Les villes d'Algérie auront, dans un proche avenir, la très
lourde charge d'assurer les nouvelles distributions des banlieues qu'elles
grignotent progressivement, le commerce de quartier restera insuffisant
et les dessertes inextensibles. Une décentralisation des grands
magasins sera alors nécessaire, ainsi que la formation de groupements
pour certaines catégories de détaillants.
Pour nous, l'expérience américaine est à noter
; elle n'est pas à copier, le mode et les conditions de vie sont
trop différents. Mais le nombre peut devenir bientôt le
facteur commun de nos consommateurs ; nous devons y songer en nous adaptant.
Nous adapter, c'est aussi tirer la leçon de ce qui est fait.

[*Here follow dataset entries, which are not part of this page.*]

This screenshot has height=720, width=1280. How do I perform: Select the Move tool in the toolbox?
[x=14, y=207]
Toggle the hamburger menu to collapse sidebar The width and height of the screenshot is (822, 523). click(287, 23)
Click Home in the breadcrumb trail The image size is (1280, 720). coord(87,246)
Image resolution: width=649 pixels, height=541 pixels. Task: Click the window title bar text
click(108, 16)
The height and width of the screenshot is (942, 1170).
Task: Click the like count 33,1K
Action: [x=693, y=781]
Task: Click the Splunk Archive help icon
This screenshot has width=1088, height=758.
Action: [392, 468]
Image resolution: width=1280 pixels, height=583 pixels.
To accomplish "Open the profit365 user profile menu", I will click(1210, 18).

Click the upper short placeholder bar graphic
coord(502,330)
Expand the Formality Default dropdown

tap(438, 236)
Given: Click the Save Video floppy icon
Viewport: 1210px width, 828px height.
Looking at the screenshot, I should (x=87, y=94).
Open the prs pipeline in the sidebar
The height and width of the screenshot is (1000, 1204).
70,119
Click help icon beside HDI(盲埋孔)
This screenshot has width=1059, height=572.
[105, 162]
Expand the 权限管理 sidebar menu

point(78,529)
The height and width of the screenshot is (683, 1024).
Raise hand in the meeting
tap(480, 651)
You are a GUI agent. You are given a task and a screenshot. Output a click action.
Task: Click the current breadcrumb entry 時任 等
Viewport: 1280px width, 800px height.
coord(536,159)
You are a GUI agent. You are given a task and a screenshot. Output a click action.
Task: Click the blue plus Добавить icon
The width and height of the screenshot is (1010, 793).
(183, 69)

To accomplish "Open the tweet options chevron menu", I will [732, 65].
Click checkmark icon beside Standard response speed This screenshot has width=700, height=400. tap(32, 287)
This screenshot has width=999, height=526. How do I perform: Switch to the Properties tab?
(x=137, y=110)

Pourquoi ne pas envisager les différentes conséquences
dues à l'intervention de la décentralisation de la fonction
commerciale, ce qui n'a rien de commun avec la décentralisation
du commerce ; c'est en effet un dédoublement et non pas un déplacement
qu'il convient de provoquer.
L'expérience et la technicité commerciales seraient ainsi
mises à la disposition du musulman rural qui n'a jamais encore
envisagé de faire du lèche-vitrine rue d'Isly ou rue Michelet
; cette expérience et cette technicité favoriseraient
par leurs effets, l'évolution du marchand musulman qui pourra
présenter une nouvelle gamme de produits introduisant l'équipement
moderne dans le mode de vie des populations agricoles.
Sans être traités sur le thème de Roosevelt Field,
shopping-center de New-York, nos centres commerciaux pourraient rappeler
le souk moderne, équipé, guidé, permettant une
amélioration du contact humain des échanges par une cohabitation
des deux communautés.
Dans les villes, la décentralisation de la fonction commerciale
apporterait un assainissement de la circulation urbaine, une décongestion
des stationnements et une limitation des besoins de stockage et d'approvisionnement.
En un mot l'activité serait celle d'une ville grande ou petite,
nais activité proportionnée au rythme et à la fonction
de l'agglomération
La zone rurale constitue un important appoint dans la masse clientèle
des villes. Le commerce doit aller à la rencontre de cette clientèle
et ne pas attendre que celle-ci se manifeste en engorgeant la ville.
Provoquer des besoins est peut-être plus aisé que d'établir
les moyens pratiques de les satisfaire commodément ; le centre
commercial peut rétablir l'équilibre.